Hickman-Lewis and his team examined Western Australian stromatolites first discovered in 2000 by study co-author Frances Westall (opens in new tab) at the National Center for Scientific Research (CNRS) in France. They used a variety of high-resolution 2D and 3D imaging techniques to look into the layers of the stromatolite at a fine scale.
What they saw indicated biological growth in all its messy glory. The researchers observed uneven layers, including small dome shapes indicative of photosynthesissince microbes with the most access to the Sun will grow more vigorously than those not so high in the structure.
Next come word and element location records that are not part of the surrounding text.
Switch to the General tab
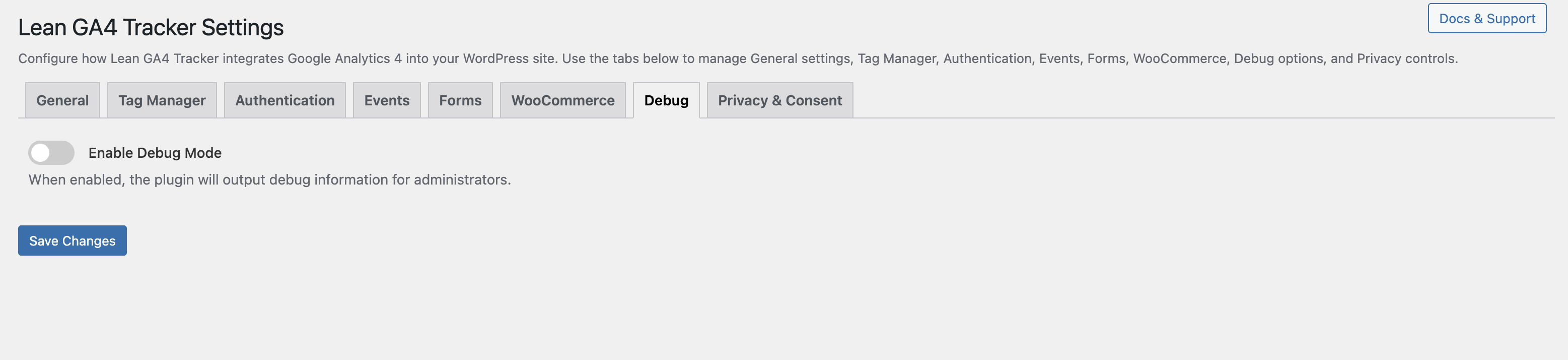Image resolution: width=1568 pixels, height=360 pixels. 62,100
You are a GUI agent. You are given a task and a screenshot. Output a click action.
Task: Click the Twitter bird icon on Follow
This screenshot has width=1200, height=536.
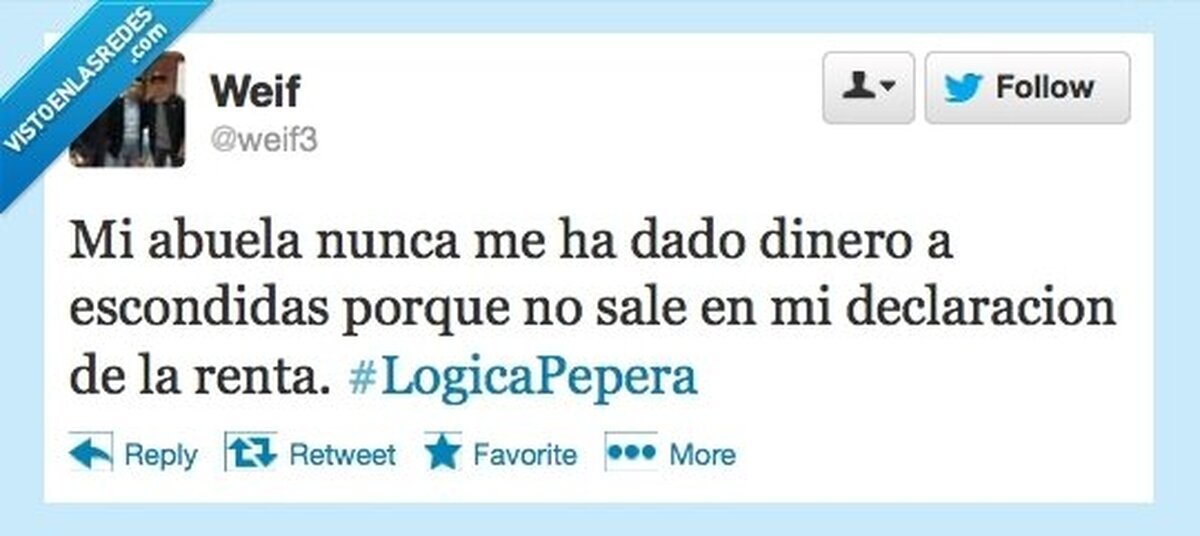point(964,88)
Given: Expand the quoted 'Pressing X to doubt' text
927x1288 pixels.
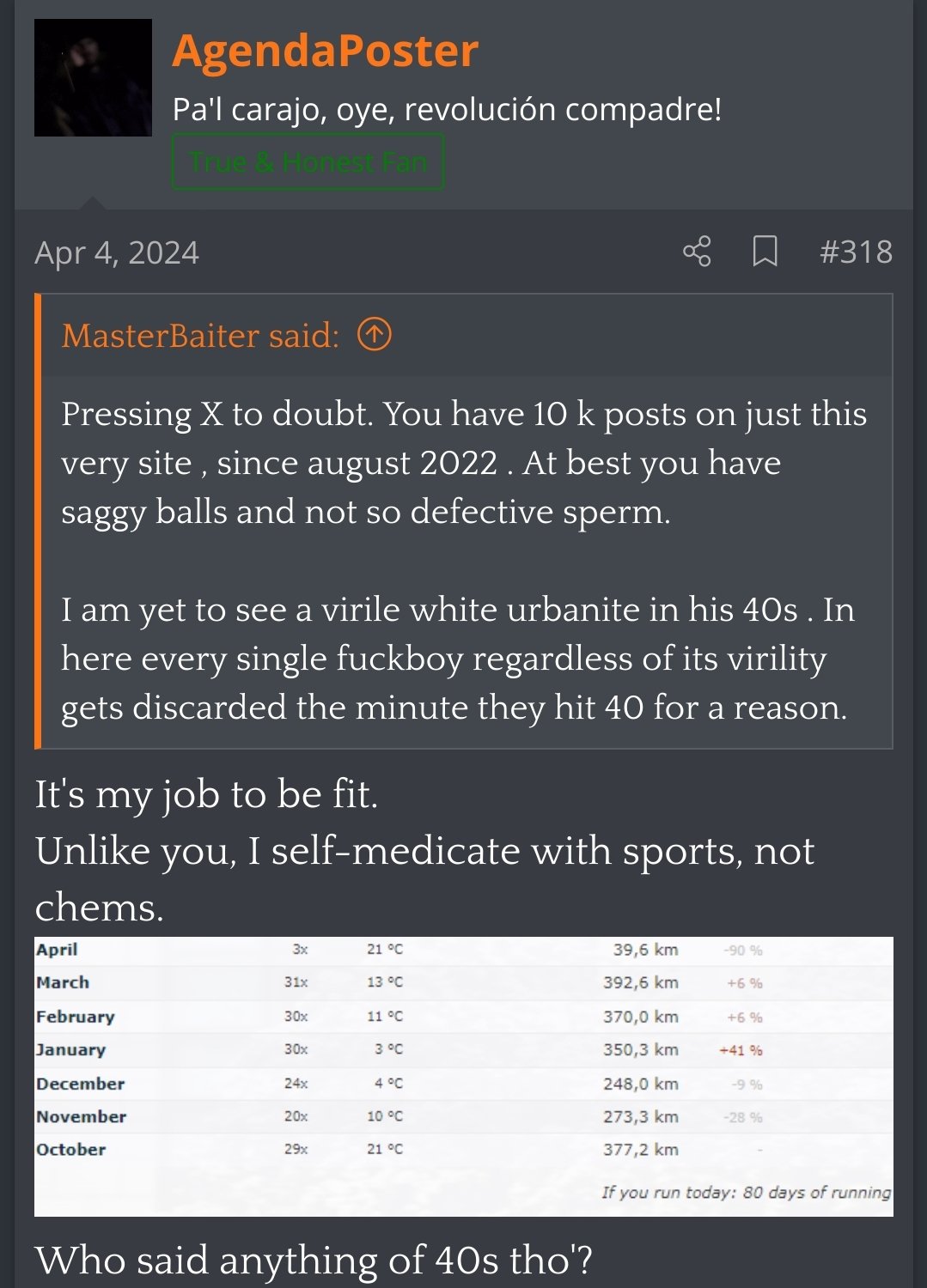Looking at the screenshot, I should [464, 463].
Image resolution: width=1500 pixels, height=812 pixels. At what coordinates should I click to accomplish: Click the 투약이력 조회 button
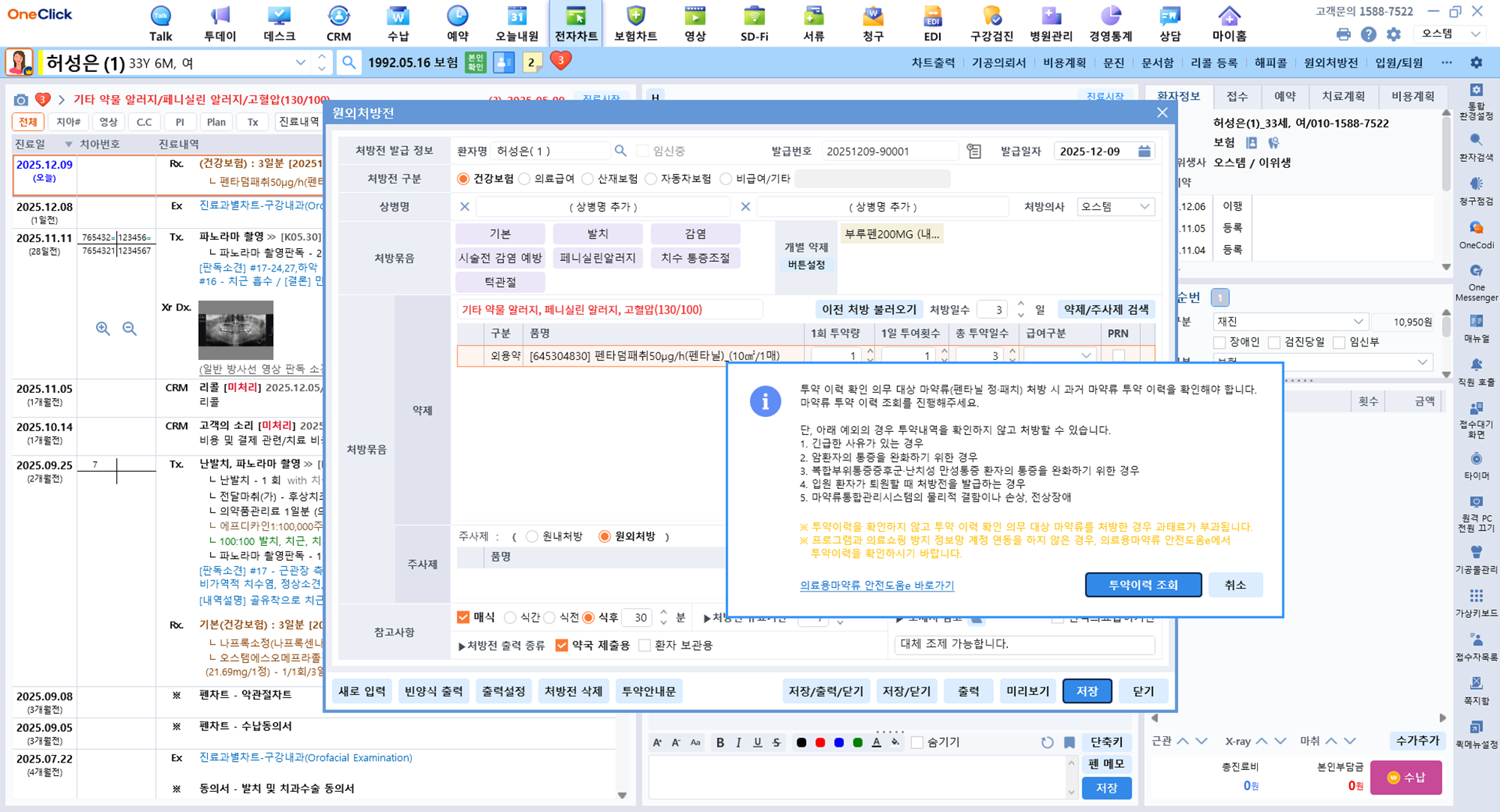coord(1142,585)

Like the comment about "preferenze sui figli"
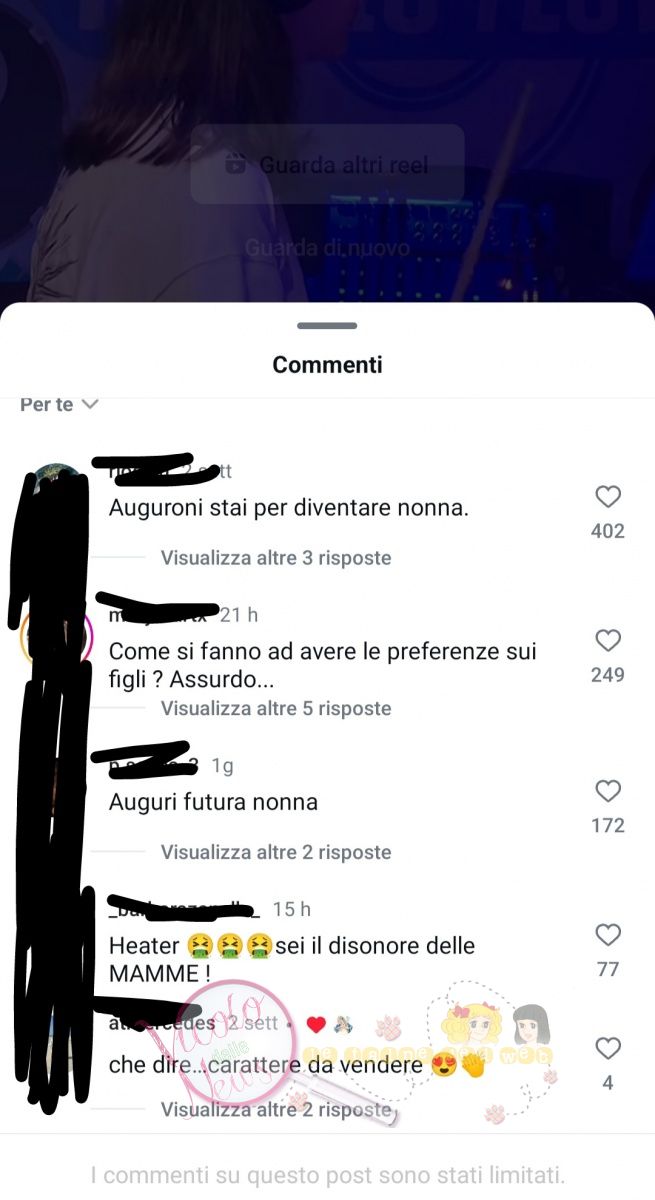608,641
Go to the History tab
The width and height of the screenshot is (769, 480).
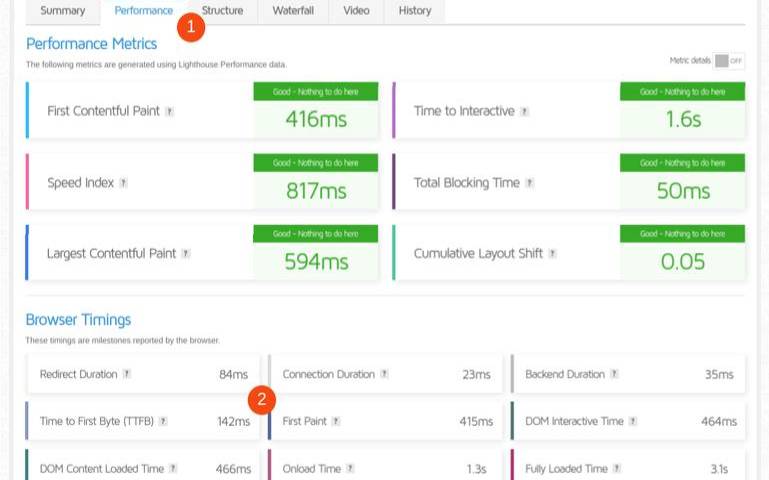[x=414, y=11]
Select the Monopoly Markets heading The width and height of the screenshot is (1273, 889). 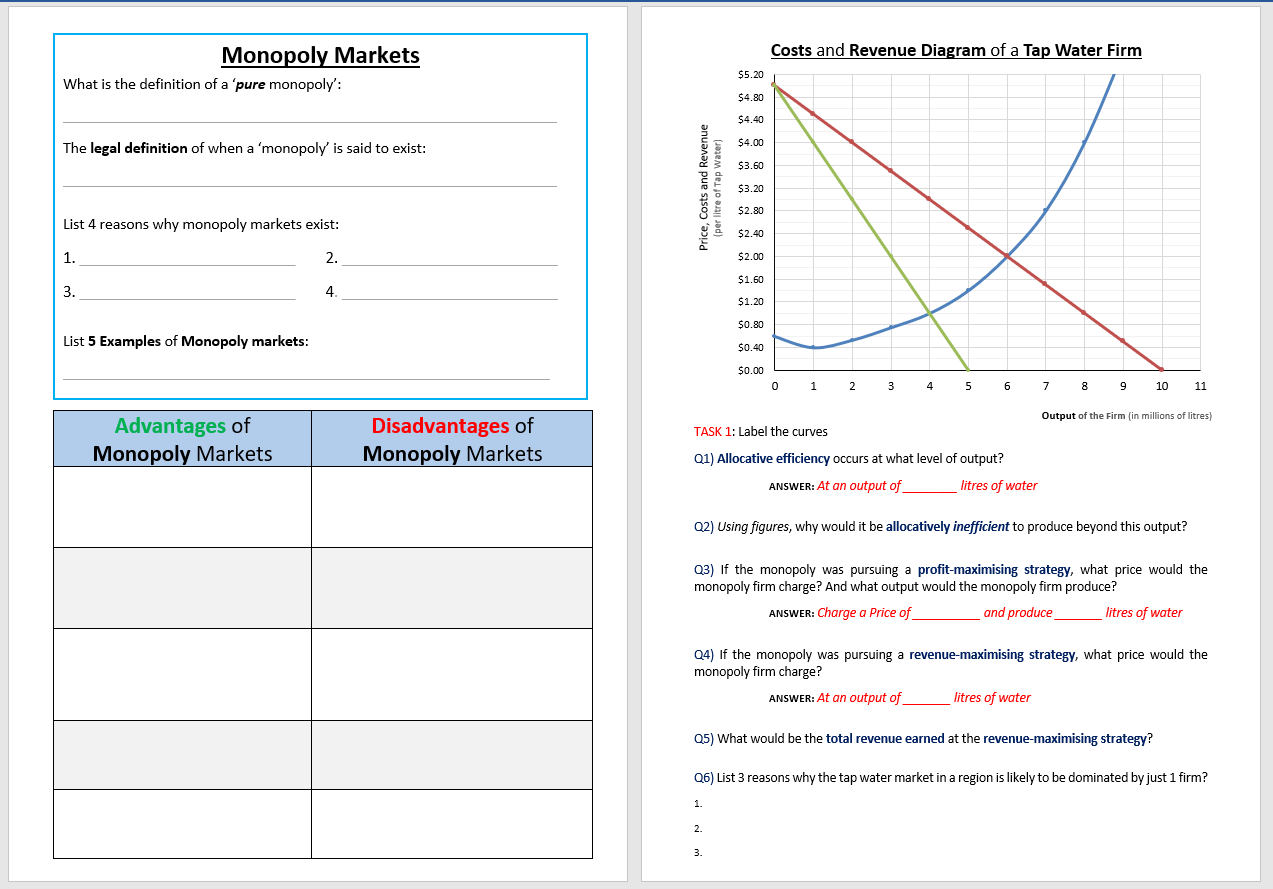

They also saw columnar structures typical of modern stromatolites, which are still found in a few locations around the world.
“Microbial mats give you layers that are uneven in thickness and tend to be wrinkly or wrinkled or go up and down on very small spatial scales,” said Linda Kaho (opens in new tab), a sedimentologist and geochemist at the University of Tennessee who was not involved in the new study. Putting all the structural clues together, she told Live Science, “you end up getting what looks like the characteristics of a microbial mat.”
Martian microbes?
Evidence that the Dresser Formation stromatolites are signs of ancient life does not make them the oldest life on earth. That (possible) honor may go to stromatolites found in 3.7 billion year old rock in Greenlandor possibly to microfossils from Canada that may be 4.29 billion years old. However, it is very difficult to distinguish biological life from inorganic processes in these very old rocks, so these finds and others from a similar time frame are controversial.
Based on the minerals in the stromatolites, Western Australia’s microbial mats likely formed in a shallow lagoon fed by hydrothermal vents also connected to the ocean, the researchers reported Nov. 4 in the journal. Geology (opens in new tab).
The techniques used to study Western Australian stromatolites could be useful for searching for life on Mars, Hickman-Lewis said, especially if Mars samples can be returned to Soil.
Scientists should “think of some of the analyzes here as a trial run of the analyzes we’ll have to do in about a decade when we have material from Mars.”